Fast-forward a few years, the author of their theme discontinued updating it, and the site would break with the advent of PHP 7.2.  So, they were forced to update the theme.

The unexpected benefit is that the site now looks modern and fabulous. Their site had started to look a bit dated, as most do after for four or five years.  I typically try to use themes from quality authors who keep them up to date. In this case the theme we used was brand-new, and was by a highly rated author. Sadly they dumped all their buyers and just created a new theme to try to force people to buy the new one. I wrote about this in my last blog post, Beware of WordPress Theme Authors Who Abandon Their Work.

But back to the point. The beauty of WordPress is you can switch themes and update your site’s look and feel fairly easily and keep your content. That’s right, keep your content if it is still working for you, and performing well with search engines. I typically like to stick with a theme that uses the same page builder if at all possible. In this case we were using a theme that used the WPBakery page builder.  What this did is save the client a lot of time and money as a lot of the shortcodes still worked.  The nice part about a lot of the modern premium themes is that you can switch your look and feel within those themes (without switching) as they have several design options and drag-and-drop functionality. So in essence you can build so many different kinds of sites that don’t look cookie-cutter.

Bottom Line: In this day and age, small business needs to run efficiently and not waste money. So you can’t afford to completely throw away a website every few years. But, you always want to be up to date in terms of your website’s display, security as well as functionality. In the case I mentioned PHP 7.2 was a big improvement within the programming language. The sites are far more secure and the performance is much better. So, as we said in the title do not throw away that WordPress site, update the theme. And as always, if you need help, contact RooSites, we are happy to assist.

Standardizing WordPress Theme UpdatesMay 12th, 2018

I am a big believer in WordPress and use it for 95%+ of my client websites. They are constantly upgrading the CMS and at this point I wouldn’t consider using any other software. But, as with most things in life there are some things I’d like to see improved. My number one pet peeve is the random nature of theme updates. Now what do I mean by this? When you log into your WordPress, some themes give you a notice that there’s an update. The problem is that there are different ways of upgrading themes.

Here are a few:

  1. Some themes have an automatic update which you can simply click on and will install the latest and greatest theme files
  2. Other themes you need to FTP the new theme folder and overwrite the old theme folder.
  3. Then there are some themes, which tell you to actually delete your old theme folder and upload the new theme folder.

The scary thing is there isn’t always good documentation on how to upgrade themes. Some vendors do a much better job than others. Some of the premium themes make it very easy, and not only offer an automatic update you can just click on, but they also have a mechanism for patching along the way.

Here’s where I think:
WordPress can improve.

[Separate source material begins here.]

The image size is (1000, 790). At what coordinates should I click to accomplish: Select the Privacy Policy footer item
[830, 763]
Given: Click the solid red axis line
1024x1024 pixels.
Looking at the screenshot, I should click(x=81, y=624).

I think there needs to be a uniform method of updating themes. I think there needs to be away that people can have a one click update, AND also have a mechanism to revert back in case the theme update corrupts the website.

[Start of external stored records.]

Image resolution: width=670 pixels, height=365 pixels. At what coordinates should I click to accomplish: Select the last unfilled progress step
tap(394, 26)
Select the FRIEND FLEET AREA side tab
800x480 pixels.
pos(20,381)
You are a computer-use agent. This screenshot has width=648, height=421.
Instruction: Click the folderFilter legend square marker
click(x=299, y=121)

I also feel that WordPress should try and require theme vendors to have a minimum standard of documentation for updating themes. Besides dealing with the three methods, some themes also have strange quirks.

Here’s an example:
A theme I really like a lot has a one click theme update as I mentioned above in method number one. But as I found out the other day the entire header region disappears after making a team update. The logo, menu, and entire top of the site literally disappears.

Why?
Well, they have a header builder and when you upgraded the theme you lose your settings. Now, I reverted back and figured out there is a way to save your header settings. I then updated the theme and then could use those old settings. While this was simple enough, it was not very clear and an inexperienced website owner or developer would not have known what to do, other then perhaps open a service ticket with the theme vendor.

In Closing:
WordPress is the number one CMS in the world. But as with any open-source software, there is a random nature in the way some people develop their plug-ins and themes. I think that it is in WordPress’ best interest to have some standards which themes and plug-ins have to follow. This will make the user experience much better. And after all, WordPress owes its success to providing the world’s most user friendly content management system.